Wrapping has a cost the tutorials skip. When you wrap an error with %w, you expose it to your callers, and they can start depending on it. The Go team’s own error value FAQ makes this point: once an error is part of your public surface, changing it can break people. So inside a package, I wrap freely. At a public API boundary I think harder, and sometimes I deliberately return a fresh sentinel instead of leaking a database driver’s error to the outside world.

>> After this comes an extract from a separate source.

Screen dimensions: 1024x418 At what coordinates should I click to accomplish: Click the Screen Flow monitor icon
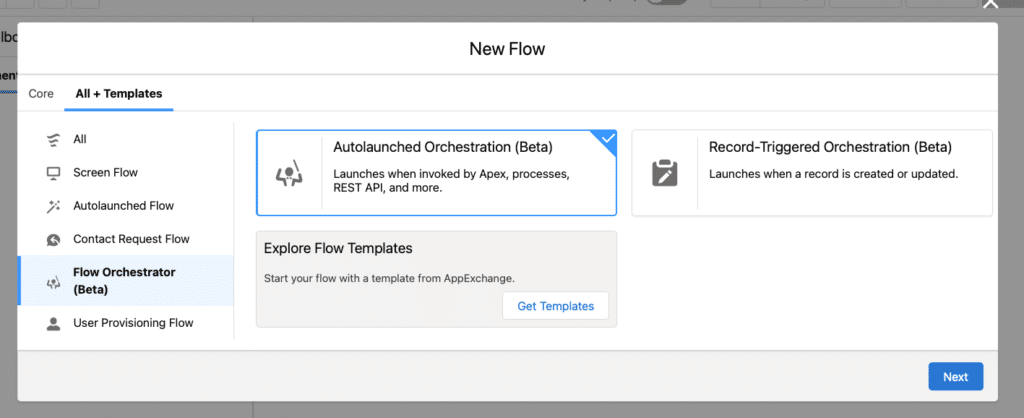pyautogui.click(x=53, y=173)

The other place I hold back is logging. If I’ve already logged an error with full context, I don’t also wrap and return it up the stack to be logged again. That’s how you get the same failure printed five times. I sort out logging boundaries the same way I sorted out structured logs, which I wrote about in my post on Go’s slog package. Decide who logs, and let everyone else just return.

What to do this week

Open your codebase and grep for return err. Not to fix every one, that’s a waste of a weekend. Find the five hottest paths, the handlers that page you at 3am, and give each return err a %w wrap with the function name and the key identifier. That alone turns most of your mystery logs into readable sentences. If you want to see how I structure the services I build around this, it’s in my work.

Go errors aren’t elegant. I’ve made peace with that. But treated as a place to write down what happened, the verbose little blocks earn their keep.